The sovereign parliaments of Europe are victims of a constitutional sleight of hand, though some acquiesce more easily than others. The Cromwellian method by which Jean-Claude Juncker was foisted upon the nation states is a breach of the Treaties.

The episode clarifies the need for British withdrawal from the Union, or the withdrawal of France or any other country that wishes to remain self-governing under a rule of law.

The Lisbon Treaty did not create a European state in any shape or form. France and Britain fought ferociously to stop this happening when the text was drafted, in its original form as the European Constitution. They insisted that the EU remain an "intergovernmental" treaty club, and rightly so. To do otherwise would eviscerate national democracies without putting anything workable in their place.

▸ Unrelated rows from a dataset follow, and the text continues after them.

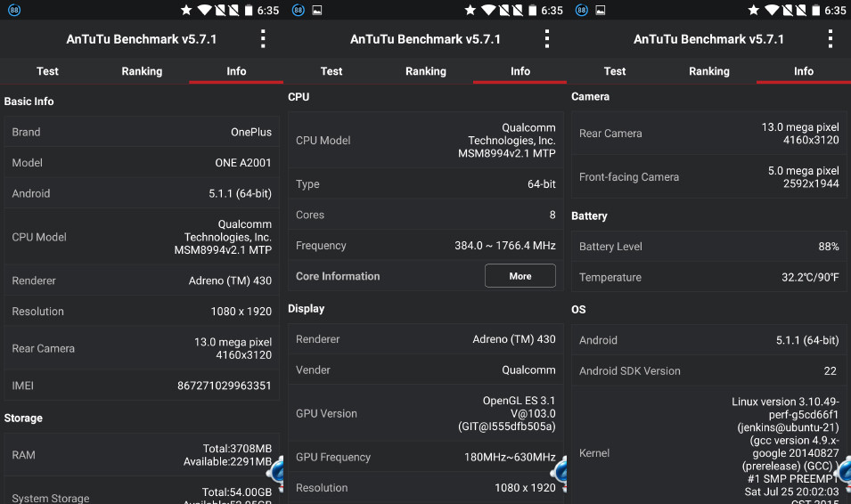Open overflow menu in the right AnTuTu screen

pos(830,39)
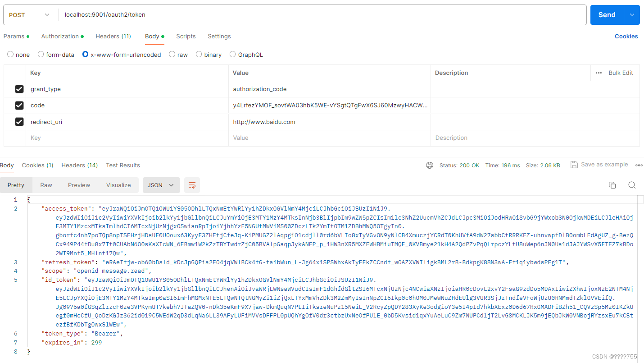Uncheck the redirect_uri row
This screenshot has width=644, height=363.
pyautogui.click(x=19, y=122)
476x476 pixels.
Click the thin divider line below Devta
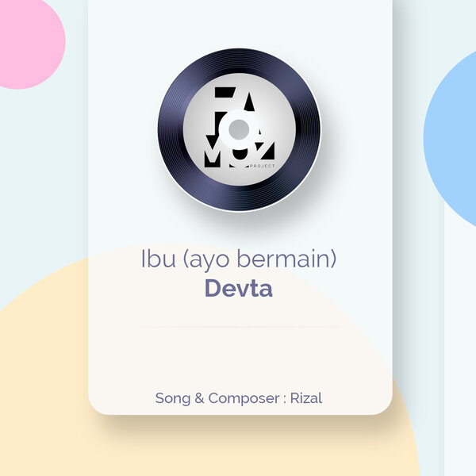(x=240, y=327)
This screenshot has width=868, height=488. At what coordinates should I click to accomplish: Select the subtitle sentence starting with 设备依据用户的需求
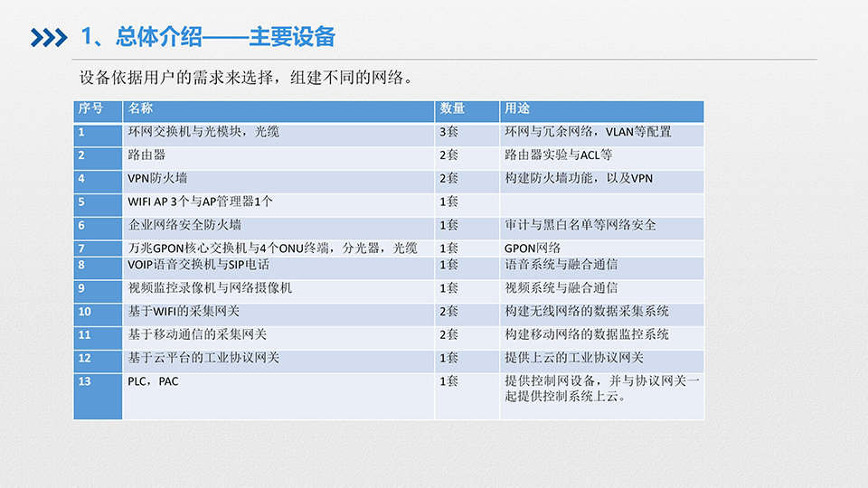point(246,77)

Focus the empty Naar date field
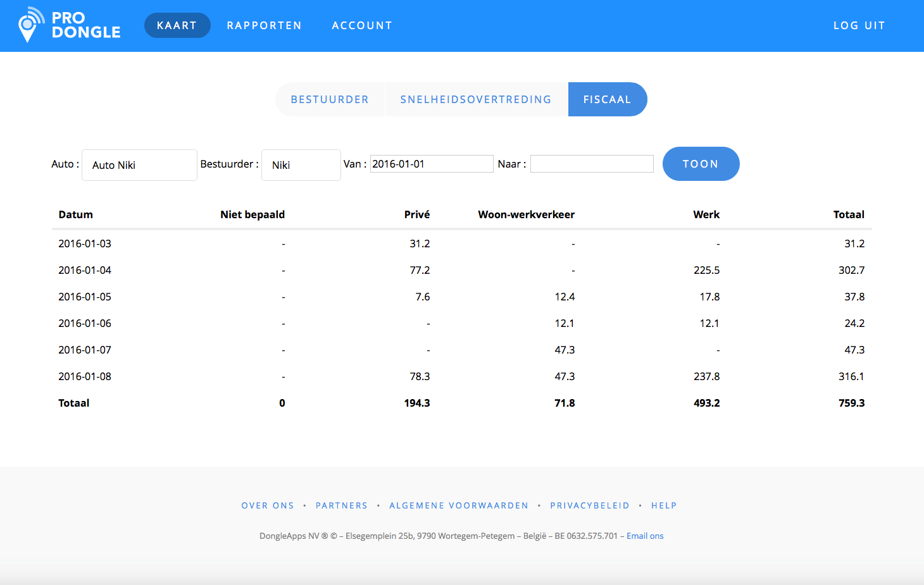click(x=592, y=164)
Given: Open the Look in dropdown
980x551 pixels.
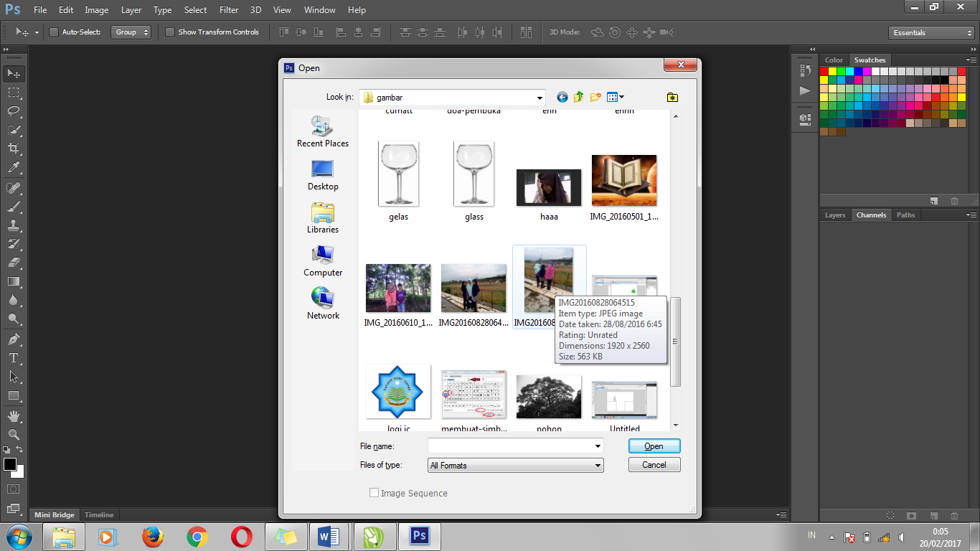Looking at the screenshot, I should click(539, 97).
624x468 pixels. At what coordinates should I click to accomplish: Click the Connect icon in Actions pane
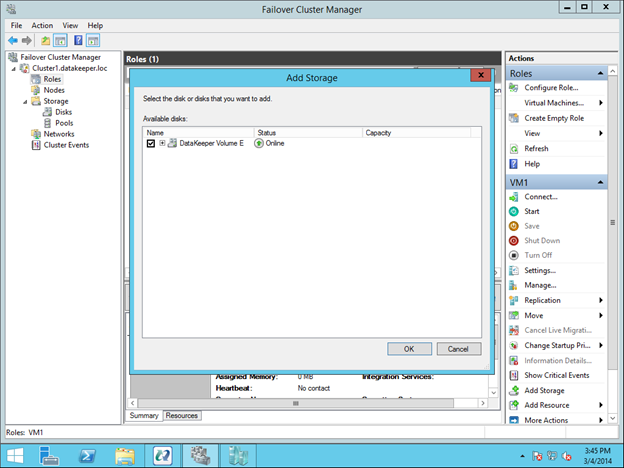point(514,196)
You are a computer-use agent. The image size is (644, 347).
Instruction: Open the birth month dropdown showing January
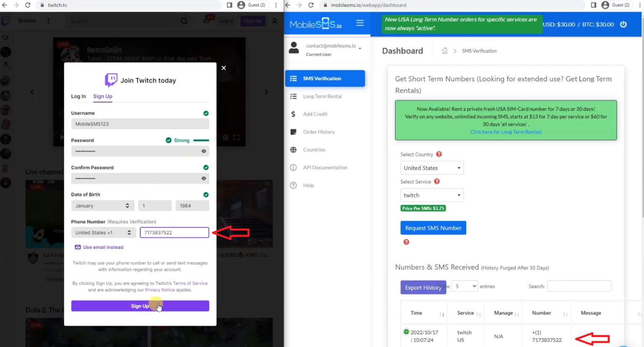pos(102,206)
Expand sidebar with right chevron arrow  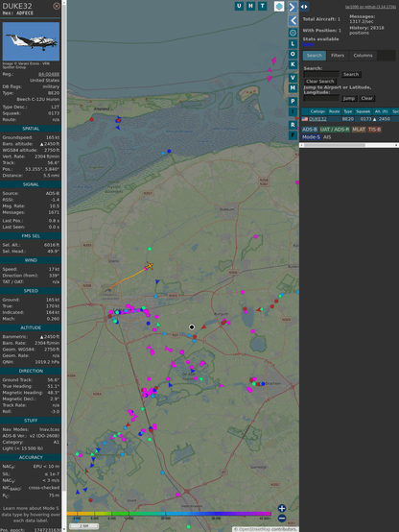pos(293,7)
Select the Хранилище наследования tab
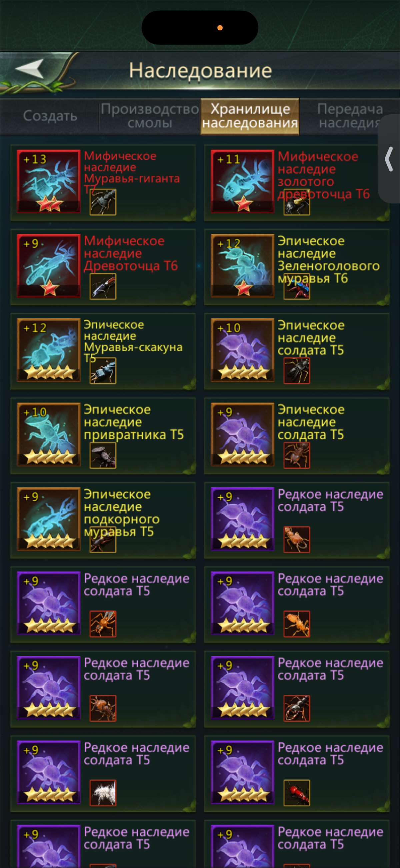Viewport: 400px width, 868px height. (250, 116)
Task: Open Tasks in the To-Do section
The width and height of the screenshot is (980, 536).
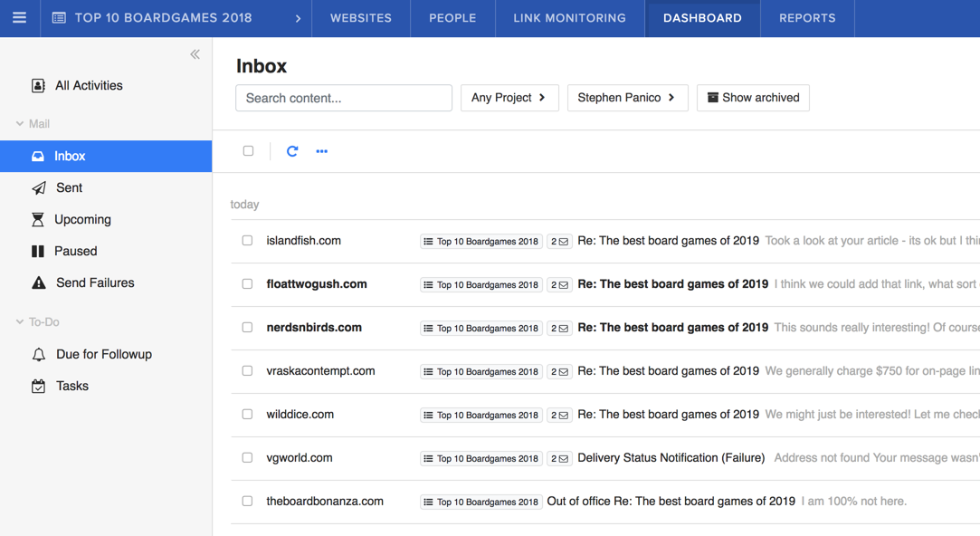Action: pyautogui.click(x=71, y=386)
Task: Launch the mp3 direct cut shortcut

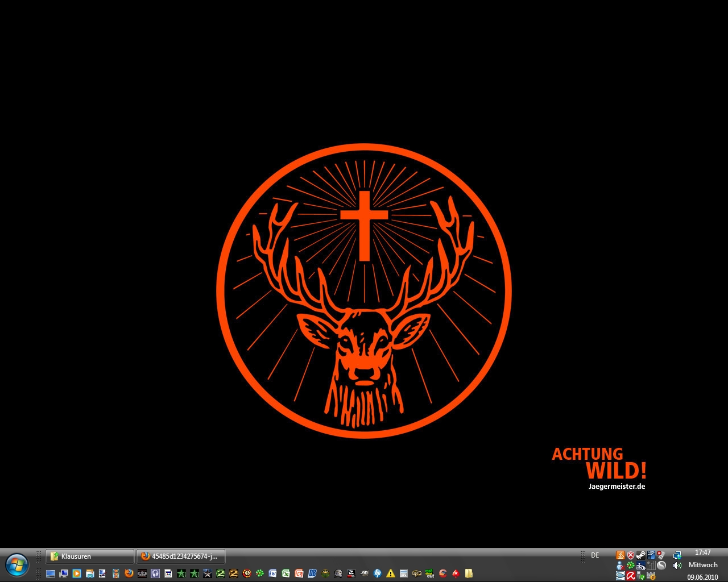Action: [430, 573]

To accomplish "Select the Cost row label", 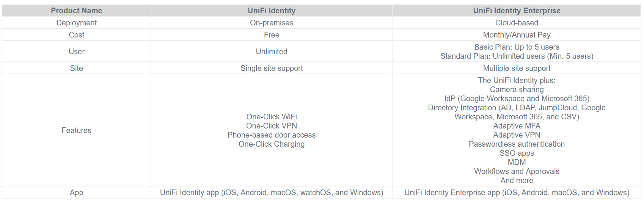I will click(x=76, y=35).
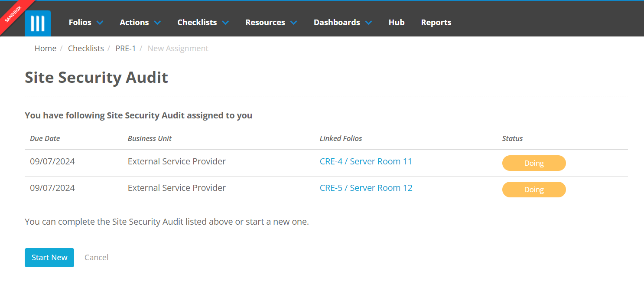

Germany's push for an EU federal state -- idealistic and dangerous in equal measure -- was defeated. The canny duet of Valery Giscard d'Estaing and Lord Kerr saw off the threat.

The Treaty that emerged did not give the European Parliament powers to pick the head of the Commission. The prerogative lies entirely with elected EU leaders accountable to their own voters, a safeguard that anchors authority in the sovereign states.

Euro-MPs have the right to turn down the Commission. They may not appoint it. Yet that is exactly what they have just done. A clique of hardliners in Strasbourg rammed through Mr Juncker on a series of spurious claims. Craven EU leaders accepted the fait accompli, either to trade concessions or to curry favour with Berlin.

These Rump Parliamentarians clothe their office-seeking and grasp for patronage in the bunting of democracy, asserting that the centre-Right group (EPP) has the authority to impose its choice because it "won" the European elections.

Yet the earthquake upset in May went entirely in the opposite direction, a primordial scream by Europe's peoples against EU overreach and the job destruction of crude austerity. The Front National won in France with calls for euro-exit and a visceral rejection of the EU Project, a watershed event in a country that is still the beating heart of Europe.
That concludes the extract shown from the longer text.